Although they've since backtracked a bit, potential 2016 presidential candidates Rand Paul and Chris Christie have decided to make vaccinations a partisan issue:
Rand Paul, R-Ky., another potential presidential nominee, told radio host Laura Ingraham on Monday that he thought most vaccinations should be voluntary, The Washington Post reports. The senator, an ophthalmologist away from his political life, later told CNBC that vaccination should be encouraged, but that he also had heard of children developing "profound" mental impairment after being vaccinated. [...] Christie said he and his wife decided to vaccinate their kids, and that is "the best expression I can give you of my opinion." But then he went on to seemingly allow for some wiggle room: "I also understand that parents need to have some measure of choice in things as well so that's the balance that the government has to decide. But I can just tell people from our perspective, Mary Pat and I have had our children vaccinated and we think it's an important part of making sure we protect their health and the public health."(NPR
 Given that he's a ophthalmologist, this is especially irresponsible for Rand Paul. (Blindness can result as a complication of measles.) I understand wanting to play to his libertarian base, but this is an issue where I think public health should trump personality liberty. When something exists beyond the boundaries of your own body, it's no only your problem. Bleeding Heart Libertarians further explains how the two can play nicely together:
Some arguments for vaccination requirements go like this: We already have a bunch of laws that tell people what to do for the sake of their health, and those laws are good, so why not also have laws in favor of vaccines? In general, I oppose the idea that public officials can interfere with people’s choices for the sake of public health. For example, I think that drug prohibitions, soda bans, and seat belt laws for adults are all impermissible policies. People are not liable to be interfered with simply because they are making an unhealthy choice.

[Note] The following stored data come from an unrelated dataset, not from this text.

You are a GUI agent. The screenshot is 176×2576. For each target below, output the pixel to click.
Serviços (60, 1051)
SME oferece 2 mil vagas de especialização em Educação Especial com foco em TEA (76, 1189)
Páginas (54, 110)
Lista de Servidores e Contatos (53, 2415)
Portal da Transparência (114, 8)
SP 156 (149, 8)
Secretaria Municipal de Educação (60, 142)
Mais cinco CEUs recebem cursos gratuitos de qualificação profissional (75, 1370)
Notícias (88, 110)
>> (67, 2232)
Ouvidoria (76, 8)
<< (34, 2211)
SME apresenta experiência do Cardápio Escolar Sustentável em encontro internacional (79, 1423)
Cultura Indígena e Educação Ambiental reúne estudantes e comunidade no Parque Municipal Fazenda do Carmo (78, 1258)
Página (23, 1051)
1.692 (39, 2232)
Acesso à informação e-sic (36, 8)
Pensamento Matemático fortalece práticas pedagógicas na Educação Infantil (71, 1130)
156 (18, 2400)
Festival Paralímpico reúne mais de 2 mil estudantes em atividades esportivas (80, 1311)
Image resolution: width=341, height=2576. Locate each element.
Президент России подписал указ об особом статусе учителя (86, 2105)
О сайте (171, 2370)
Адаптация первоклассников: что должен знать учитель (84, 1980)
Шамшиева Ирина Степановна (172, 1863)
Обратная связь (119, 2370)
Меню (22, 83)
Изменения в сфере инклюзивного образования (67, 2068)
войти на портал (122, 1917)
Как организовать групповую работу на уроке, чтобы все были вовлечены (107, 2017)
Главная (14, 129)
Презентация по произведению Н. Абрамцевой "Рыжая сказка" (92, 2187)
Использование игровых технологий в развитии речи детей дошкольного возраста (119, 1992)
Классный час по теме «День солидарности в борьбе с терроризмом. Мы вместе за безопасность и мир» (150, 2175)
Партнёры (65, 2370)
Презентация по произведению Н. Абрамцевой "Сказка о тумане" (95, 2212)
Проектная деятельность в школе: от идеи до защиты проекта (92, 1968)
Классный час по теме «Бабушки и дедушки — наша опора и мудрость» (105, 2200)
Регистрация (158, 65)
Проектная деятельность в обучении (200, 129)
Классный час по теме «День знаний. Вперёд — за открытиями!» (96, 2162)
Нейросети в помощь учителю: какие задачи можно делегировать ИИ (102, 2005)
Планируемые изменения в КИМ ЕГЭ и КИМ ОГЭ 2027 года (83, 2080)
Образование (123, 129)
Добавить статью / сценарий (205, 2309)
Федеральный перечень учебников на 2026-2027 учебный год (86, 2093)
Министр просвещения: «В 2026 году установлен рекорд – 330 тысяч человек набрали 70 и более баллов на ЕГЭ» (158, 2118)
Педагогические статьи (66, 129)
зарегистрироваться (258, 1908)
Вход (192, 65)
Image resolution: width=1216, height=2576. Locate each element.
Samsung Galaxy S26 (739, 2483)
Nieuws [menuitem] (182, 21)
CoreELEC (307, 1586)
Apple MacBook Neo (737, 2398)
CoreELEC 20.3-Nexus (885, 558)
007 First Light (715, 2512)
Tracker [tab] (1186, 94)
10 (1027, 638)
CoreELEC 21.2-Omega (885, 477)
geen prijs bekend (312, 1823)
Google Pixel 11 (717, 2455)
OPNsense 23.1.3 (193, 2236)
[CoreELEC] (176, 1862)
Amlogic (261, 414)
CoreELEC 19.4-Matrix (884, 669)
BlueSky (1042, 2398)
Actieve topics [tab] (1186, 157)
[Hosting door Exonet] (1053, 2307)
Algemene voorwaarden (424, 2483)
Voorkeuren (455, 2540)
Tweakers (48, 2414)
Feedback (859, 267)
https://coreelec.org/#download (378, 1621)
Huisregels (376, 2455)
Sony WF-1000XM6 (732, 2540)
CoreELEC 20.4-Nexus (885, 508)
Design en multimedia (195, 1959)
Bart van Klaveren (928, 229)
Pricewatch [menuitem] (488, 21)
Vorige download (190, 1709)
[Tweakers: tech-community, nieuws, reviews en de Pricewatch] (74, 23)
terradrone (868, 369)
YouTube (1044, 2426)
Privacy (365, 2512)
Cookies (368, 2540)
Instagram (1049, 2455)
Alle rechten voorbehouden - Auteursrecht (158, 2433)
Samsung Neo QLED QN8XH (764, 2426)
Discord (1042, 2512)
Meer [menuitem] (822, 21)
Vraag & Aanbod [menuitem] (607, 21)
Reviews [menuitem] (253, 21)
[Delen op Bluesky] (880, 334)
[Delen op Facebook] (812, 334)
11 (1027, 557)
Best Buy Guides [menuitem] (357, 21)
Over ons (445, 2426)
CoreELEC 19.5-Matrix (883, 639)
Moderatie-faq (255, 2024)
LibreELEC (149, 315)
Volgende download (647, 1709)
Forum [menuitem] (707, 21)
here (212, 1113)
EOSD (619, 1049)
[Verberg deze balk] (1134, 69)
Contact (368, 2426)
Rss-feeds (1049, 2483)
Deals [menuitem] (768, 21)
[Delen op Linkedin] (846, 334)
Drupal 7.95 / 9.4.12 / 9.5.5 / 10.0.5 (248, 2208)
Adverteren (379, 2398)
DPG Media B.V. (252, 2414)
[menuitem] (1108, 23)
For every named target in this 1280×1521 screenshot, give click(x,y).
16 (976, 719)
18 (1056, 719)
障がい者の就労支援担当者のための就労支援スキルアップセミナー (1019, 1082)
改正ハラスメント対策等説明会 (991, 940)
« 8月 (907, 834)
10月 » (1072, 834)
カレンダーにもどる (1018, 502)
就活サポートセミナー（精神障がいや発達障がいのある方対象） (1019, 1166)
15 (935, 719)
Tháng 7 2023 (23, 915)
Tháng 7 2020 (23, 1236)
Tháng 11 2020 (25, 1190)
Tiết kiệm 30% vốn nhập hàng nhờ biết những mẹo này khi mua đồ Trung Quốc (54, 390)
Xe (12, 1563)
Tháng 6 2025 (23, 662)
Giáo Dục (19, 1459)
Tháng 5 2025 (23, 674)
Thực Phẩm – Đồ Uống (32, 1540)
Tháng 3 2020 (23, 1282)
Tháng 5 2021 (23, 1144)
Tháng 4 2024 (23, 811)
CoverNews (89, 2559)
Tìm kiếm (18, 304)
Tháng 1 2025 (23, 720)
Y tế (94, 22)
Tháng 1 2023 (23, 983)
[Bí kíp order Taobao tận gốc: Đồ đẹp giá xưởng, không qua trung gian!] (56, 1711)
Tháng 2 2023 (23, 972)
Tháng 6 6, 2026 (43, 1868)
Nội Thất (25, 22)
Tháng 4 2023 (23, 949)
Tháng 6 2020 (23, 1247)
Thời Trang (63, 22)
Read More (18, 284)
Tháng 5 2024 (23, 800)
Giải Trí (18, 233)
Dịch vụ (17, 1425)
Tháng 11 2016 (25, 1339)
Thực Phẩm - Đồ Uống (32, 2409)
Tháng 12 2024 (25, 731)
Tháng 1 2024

But vaccines are different for two reasons. First, I don’t think we should presume that parents have rights to make medical decisions for their kids. Rather, children’s treatment should be determined by what is in the best interest of the child, and that means getting vaccinated.
I agree with a lot of this, actually. (And I really take issue with Paul's statement that parents "own" their children.) Some public health legislation -- like taxes on "bad" foods and the over-regulation of drugs -- not only interferes with personal choice, but disproportionately targets poor people. But vaccines? Yes. It's not only your kid's health at stake.

The best thing is to get the correct information out there, and that means being less of an ideologue even if it means forfeiting some votes.